On your right is the site of the Church of Saint-Renobert, right here at the corner of rue Philibert Roux and rue Joubert. To understand this place, you have to understand how power works in this city. It is not enough to conquer. You have to pave over what was here before.
In the year 1206, Count Pierre the Second of Courtenay made a brutal decree. He expelled the entire Jewish population from Auxerre. Their synagogue stood right on this spot. The Count did not just seize the property. He ordered it transformed into a Catholic church, dropping two altars inside, one for Saint Nicholas and one for Saint Anthony. Shortly after, the original building was demolished entirely to make way for a brand new structure named Saint-Renobert. The message was absolute. The old sanctuary was erased to project the new secular and religious authority.
Of course, a new church needed relics. Bishop Hugues de Noyers took care of that. He went to a tomb in the nearby town of Varzy and extracted the phalanges, the finger and toe bones, to use for the church dedication. There was just one minor issue. They likely belonged to the wrong guy. Historical records frequently mixed up the names Renobert and Ragnebert, and some scholars think the bones actually belonged to a deacon named Zénon. But in thirteenth century Auxerre, any holy finger bone was apparently better than none.
The religious and ideological conflict that defined sixteenth century France eventually reached these doors. In 1567, the Huguenots, the French Protestants fighting the Catholic establishment, took the city. On the second day of the siege, they pillaged Saint-Renobert. They smashed the church bells, dragged the wooden figures out to burn in the town square, and completely destroyed the reliquary holding those questionable finger bones.

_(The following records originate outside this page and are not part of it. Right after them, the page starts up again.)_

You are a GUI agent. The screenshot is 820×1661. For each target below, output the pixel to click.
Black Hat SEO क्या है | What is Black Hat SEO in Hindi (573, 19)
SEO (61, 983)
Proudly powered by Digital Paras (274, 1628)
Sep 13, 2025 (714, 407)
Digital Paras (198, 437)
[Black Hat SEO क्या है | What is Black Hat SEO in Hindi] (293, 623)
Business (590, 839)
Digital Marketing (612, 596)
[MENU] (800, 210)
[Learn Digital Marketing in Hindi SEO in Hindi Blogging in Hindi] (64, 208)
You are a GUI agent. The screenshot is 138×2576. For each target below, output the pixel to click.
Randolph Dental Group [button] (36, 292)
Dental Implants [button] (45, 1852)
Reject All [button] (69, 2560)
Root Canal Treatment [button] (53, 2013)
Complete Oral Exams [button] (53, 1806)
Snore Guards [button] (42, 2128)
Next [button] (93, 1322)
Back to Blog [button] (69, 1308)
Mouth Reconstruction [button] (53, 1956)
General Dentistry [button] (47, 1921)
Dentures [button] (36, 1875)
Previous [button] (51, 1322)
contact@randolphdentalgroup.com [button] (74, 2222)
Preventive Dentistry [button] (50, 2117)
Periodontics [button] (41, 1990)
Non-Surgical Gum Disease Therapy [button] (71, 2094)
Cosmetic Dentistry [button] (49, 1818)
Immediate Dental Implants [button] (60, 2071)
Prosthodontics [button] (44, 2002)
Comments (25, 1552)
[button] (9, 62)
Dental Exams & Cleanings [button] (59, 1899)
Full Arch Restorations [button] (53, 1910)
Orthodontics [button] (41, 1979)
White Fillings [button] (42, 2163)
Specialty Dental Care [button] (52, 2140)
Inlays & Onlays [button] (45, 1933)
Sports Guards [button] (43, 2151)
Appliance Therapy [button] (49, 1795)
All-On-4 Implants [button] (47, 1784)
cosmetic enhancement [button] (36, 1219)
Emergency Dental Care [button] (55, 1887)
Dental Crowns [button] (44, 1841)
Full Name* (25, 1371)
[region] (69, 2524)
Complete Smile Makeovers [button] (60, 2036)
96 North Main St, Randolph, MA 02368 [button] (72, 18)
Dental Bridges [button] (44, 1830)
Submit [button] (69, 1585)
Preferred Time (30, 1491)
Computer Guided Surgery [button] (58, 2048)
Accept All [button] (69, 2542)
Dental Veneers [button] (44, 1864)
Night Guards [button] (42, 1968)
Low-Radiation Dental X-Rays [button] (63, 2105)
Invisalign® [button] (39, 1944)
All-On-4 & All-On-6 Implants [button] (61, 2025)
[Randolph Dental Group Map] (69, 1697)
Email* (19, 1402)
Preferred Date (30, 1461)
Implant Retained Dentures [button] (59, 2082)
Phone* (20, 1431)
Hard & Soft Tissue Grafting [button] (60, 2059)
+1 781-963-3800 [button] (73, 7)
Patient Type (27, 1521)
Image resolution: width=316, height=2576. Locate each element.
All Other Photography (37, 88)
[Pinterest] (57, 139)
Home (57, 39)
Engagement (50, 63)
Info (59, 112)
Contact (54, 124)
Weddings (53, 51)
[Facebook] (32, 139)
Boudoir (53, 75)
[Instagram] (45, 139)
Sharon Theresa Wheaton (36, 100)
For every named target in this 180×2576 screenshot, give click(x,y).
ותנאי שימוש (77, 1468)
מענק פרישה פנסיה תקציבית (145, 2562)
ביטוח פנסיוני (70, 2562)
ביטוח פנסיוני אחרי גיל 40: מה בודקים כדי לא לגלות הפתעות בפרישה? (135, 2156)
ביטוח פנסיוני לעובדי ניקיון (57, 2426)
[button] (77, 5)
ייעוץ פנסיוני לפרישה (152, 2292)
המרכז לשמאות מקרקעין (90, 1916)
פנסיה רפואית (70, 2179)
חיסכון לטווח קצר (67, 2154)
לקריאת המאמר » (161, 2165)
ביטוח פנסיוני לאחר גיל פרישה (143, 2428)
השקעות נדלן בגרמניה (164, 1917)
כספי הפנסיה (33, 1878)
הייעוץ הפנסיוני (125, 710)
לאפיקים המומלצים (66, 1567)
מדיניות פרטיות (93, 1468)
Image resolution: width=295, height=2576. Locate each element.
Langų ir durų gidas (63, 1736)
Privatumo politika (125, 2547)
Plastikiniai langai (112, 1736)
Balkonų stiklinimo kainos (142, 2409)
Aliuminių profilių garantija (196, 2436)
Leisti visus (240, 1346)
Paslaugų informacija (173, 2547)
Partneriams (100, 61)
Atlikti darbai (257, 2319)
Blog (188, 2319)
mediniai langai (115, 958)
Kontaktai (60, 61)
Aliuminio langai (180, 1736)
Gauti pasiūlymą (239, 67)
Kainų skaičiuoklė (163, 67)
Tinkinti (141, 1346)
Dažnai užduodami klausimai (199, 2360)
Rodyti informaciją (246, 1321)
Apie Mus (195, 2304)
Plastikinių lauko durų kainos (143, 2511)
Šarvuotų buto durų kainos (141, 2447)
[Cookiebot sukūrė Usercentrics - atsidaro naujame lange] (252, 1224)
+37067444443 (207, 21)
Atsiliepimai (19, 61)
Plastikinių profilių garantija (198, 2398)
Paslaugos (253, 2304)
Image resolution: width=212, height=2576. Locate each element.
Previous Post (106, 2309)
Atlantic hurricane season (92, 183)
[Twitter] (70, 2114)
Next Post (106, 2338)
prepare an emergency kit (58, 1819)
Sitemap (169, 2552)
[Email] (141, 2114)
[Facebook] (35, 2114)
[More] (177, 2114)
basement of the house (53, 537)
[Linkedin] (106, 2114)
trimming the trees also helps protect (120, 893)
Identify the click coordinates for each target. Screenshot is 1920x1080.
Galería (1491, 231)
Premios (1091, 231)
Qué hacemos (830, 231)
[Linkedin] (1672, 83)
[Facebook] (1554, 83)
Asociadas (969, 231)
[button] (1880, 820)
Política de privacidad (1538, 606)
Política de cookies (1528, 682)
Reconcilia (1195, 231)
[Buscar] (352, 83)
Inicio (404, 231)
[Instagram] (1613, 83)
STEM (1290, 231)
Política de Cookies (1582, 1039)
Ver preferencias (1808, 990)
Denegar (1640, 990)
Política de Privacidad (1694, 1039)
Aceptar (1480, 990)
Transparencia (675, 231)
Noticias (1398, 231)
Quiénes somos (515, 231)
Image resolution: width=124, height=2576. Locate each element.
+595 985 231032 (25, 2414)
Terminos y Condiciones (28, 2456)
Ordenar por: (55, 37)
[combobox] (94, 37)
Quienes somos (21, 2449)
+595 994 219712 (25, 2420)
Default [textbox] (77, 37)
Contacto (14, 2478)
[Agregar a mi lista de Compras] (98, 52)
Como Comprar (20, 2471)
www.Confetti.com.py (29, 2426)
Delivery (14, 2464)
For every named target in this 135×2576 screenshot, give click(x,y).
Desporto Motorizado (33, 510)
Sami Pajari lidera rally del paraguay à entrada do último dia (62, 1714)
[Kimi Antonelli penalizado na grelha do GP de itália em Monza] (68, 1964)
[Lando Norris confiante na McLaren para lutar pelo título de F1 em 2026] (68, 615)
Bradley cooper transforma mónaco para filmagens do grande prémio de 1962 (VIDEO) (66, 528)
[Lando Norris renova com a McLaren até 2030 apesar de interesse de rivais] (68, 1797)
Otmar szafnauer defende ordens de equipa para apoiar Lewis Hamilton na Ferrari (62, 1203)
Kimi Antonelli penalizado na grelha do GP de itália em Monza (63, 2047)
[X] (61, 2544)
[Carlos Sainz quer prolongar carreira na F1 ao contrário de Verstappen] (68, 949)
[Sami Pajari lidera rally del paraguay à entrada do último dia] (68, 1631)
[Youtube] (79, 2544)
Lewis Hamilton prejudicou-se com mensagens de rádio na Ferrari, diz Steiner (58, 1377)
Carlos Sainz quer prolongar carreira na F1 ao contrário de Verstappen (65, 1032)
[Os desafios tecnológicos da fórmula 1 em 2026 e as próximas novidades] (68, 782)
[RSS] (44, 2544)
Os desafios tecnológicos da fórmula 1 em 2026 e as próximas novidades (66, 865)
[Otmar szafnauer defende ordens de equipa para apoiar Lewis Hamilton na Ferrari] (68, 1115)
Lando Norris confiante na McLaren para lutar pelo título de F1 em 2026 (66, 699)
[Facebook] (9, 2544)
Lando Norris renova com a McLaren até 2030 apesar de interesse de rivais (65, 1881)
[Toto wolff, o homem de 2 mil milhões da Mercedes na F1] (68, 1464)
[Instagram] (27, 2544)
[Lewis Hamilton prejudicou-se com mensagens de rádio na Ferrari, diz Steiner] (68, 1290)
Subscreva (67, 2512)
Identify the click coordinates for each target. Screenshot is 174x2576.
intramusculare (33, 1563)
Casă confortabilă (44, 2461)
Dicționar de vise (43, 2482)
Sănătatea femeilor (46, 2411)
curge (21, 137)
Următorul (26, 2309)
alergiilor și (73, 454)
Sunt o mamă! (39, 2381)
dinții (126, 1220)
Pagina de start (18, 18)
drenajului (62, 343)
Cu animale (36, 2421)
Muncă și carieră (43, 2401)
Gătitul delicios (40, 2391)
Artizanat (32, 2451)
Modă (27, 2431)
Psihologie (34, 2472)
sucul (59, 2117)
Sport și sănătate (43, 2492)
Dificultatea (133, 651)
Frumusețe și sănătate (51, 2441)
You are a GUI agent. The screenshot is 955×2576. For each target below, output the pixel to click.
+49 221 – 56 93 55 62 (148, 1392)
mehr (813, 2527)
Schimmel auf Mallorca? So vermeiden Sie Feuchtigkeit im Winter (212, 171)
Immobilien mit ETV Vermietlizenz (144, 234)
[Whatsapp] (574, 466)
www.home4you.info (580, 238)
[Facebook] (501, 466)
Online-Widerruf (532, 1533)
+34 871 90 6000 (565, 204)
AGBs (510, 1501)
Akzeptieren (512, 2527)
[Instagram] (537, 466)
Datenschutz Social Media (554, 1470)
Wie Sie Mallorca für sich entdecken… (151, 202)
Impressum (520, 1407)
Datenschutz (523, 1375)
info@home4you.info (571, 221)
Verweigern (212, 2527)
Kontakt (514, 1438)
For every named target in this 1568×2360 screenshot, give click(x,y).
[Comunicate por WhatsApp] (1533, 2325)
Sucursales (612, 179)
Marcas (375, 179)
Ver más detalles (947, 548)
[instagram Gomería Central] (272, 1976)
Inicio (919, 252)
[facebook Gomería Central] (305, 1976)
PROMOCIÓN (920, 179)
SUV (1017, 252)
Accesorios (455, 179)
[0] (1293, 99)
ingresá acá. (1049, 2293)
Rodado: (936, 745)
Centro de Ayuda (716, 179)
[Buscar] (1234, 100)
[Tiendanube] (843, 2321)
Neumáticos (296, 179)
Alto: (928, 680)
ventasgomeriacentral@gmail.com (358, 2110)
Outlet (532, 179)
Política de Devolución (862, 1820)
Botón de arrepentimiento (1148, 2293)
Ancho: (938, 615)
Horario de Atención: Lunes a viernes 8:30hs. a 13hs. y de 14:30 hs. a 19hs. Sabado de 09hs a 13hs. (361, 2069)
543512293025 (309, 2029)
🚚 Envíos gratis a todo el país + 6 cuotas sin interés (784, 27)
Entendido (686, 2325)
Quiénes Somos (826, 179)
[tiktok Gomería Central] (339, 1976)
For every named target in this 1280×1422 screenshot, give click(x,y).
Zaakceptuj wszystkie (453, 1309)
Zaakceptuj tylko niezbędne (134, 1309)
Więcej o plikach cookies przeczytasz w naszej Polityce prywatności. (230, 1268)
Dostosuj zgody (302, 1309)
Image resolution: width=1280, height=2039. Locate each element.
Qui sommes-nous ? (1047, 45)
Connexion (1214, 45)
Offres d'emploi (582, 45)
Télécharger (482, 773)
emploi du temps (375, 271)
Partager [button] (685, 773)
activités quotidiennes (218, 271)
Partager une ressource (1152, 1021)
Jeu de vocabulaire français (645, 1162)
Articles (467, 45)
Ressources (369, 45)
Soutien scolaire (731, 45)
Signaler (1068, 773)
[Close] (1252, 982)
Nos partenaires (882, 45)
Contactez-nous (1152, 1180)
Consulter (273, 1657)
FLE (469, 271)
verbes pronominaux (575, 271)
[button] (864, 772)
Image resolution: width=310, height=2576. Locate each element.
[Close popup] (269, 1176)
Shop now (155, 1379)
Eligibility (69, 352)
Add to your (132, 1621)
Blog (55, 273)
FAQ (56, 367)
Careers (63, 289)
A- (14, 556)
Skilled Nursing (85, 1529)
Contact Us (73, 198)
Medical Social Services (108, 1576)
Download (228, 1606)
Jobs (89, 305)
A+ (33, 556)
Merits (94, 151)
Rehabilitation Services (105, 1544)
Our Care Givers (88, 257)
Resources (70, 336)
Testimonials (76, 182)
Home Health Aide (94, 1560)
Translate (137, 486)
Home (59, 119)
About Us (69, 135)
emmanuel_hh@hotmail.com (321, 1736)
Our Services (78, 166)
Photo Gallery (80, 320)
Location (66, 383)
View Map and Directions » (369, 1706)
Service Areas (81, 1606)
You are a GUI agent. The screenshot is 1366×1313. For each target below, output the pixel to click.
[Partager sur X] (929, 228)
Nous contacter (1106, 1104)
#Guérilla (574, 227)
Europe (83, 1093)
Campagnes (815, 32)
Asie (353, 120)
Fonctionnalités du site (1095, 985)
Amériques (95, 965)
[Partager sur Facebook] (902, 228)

It sat desecrated for six years until the famous Bishop Jacques Amyot, who spent his free time translating the ancient Greek works of Plutarch, personally re-consecrated the church.
Still, Saint-Renobert was missing its star attraction. It took until 1642 for Bishop Pierre de Broc to travel back to Varzy and procure a replacement relic, a leg bone. Before its grand entrance, the bone was temporarily stashed at the Church of Saint-Amatre, a spot we visited earlier on this route.
The return of the relic was high theater. In April 1643, a silver reliquary was carried through these streets by cathedral canons. They were flanked by young children dressed in white surplices, the flowing white liturgical tunics worn by clergy. Each child held a blazing white wax torch. They marched right up to where you are standing now, claiming the space once again.
Eventually, a local boy turned historian named Jean Lebeuf, who was born right in this parish, served as a diplomatic courier. He took a femur from the collection and delivered it to the Cathedral of Bayeux. Just another piece of the puzzle leaving the building.
The architecture here was born from exile, destroyed by religious war, and rebuilt in a constant tug of war over who gets to call this ground holy. Let us leave this battleground of beliefs and walk toward the steady heart of medieval timekeeping. The Auxerre Clock Tower is just a three minute walk away.